New Home Sales Spike, Now Poised to Come to Earth

According to the U.S. Department of Commerce, 14.8 percent more new homes were sold in April than in March. The annualized rate of new home sales was 504,000 in April, a whopping 47.8 percent more than during the same month last year.

May 27, 2010
By Dees Stribling, Contributing Editor

Courtesy Flickr Creative Commons user melissaclark

New home sales went through the roof in April, but only because the federal tax credit was propelling sales upward like a jet pack. According to the U.S. Department of Commerce, 14.8 percent more new homes were sold in April than in March. The annualized rate of new home sales was 504,000 in April, a whopping 47.8 percent more than during the same month last year.

The government-sponsored spur to new home sales seems to have been more potent in the Midwest and the West than other parts of the country, with the April total representing a 31.6 percent increase for the Midwest and a 21.7 percent increase for the West. Sales in the South were up 10.8 percent but the Northeast saw flat sales.

The jet pack is out of fuel. The question now is just how hard the market will come to earth.

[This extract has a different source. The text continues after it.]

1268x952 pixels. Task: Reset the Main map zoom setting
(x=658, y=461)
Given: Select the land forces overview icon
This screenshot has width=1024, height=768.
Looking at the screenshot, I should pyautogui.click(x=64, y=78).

FASB Proposes Mark-to-Market Change

The Financial Accounting Standards Board, which is the U.S. rule-setting body for corporate accounting, has proposed rules that would require banks to value loans at current prices–the long discussed, not-yet-implemented “mark-to-market” rules. Advocates of the move call it a blow for transparency in the financial industry.

The change would presumably include the valuation of a good many commercial real estate loans held by banks that were originated a few years ago and which have been extended lately. That might or might be a major problem for the loan holders by the time the rule changes go into effect in 2013.

Naturally, the banking industry doesn’t like the proposal one little bit. Not because it would cost the industry, of course, but because it would be bad for the economy, the bankers say.

“If implemented, the proposal would greatly undermine the availability of credit by making it difficult to make many long-term loans, the value of which, even if performing perfectly, would likely be reduced on the day a loan is made,” Edward Yingling, president and CEO of the American Bankers Association, said in a statement Wednesday.

GSEs Drank MBS Kool-Aid in Mid-00s

What happened to Fannie and Freddie? Edward DeMarco, acting director of the Federal Housing Finance Agency, said in a letter this week to ranking committee members in both houses of Congress that losses on private label mortgage-backed securities from 2005 to 2007 put the GSEs in the dire straits they find themselves in now.

“Investments in private-label MBS were primarily responsible for eliminating Freddie Mac’s preconservatorship net worth of $27 billion and played a significant role in the initial draws under the Preferred Stock Purchase Agreements,” DeMarco’s letter said. “Given that Fannie Mae had less than half the amount of private-label MBS as Freddie Mac, the overall impact was similar but less severe.”

Maybe it was nervousness over Euro-debt and the Greek contagion, or the oil spill, or uncertainty about the DeWyze-Bowersox contest, but in any case Wall Street had another down day–down in fact below 10,000 for the Dow Jones Industrial Average, which lost 69.3 points, or 0.69 percent. The S&P 500 lost 0.57 percent and the Nasdaq dropped 0.68 percent.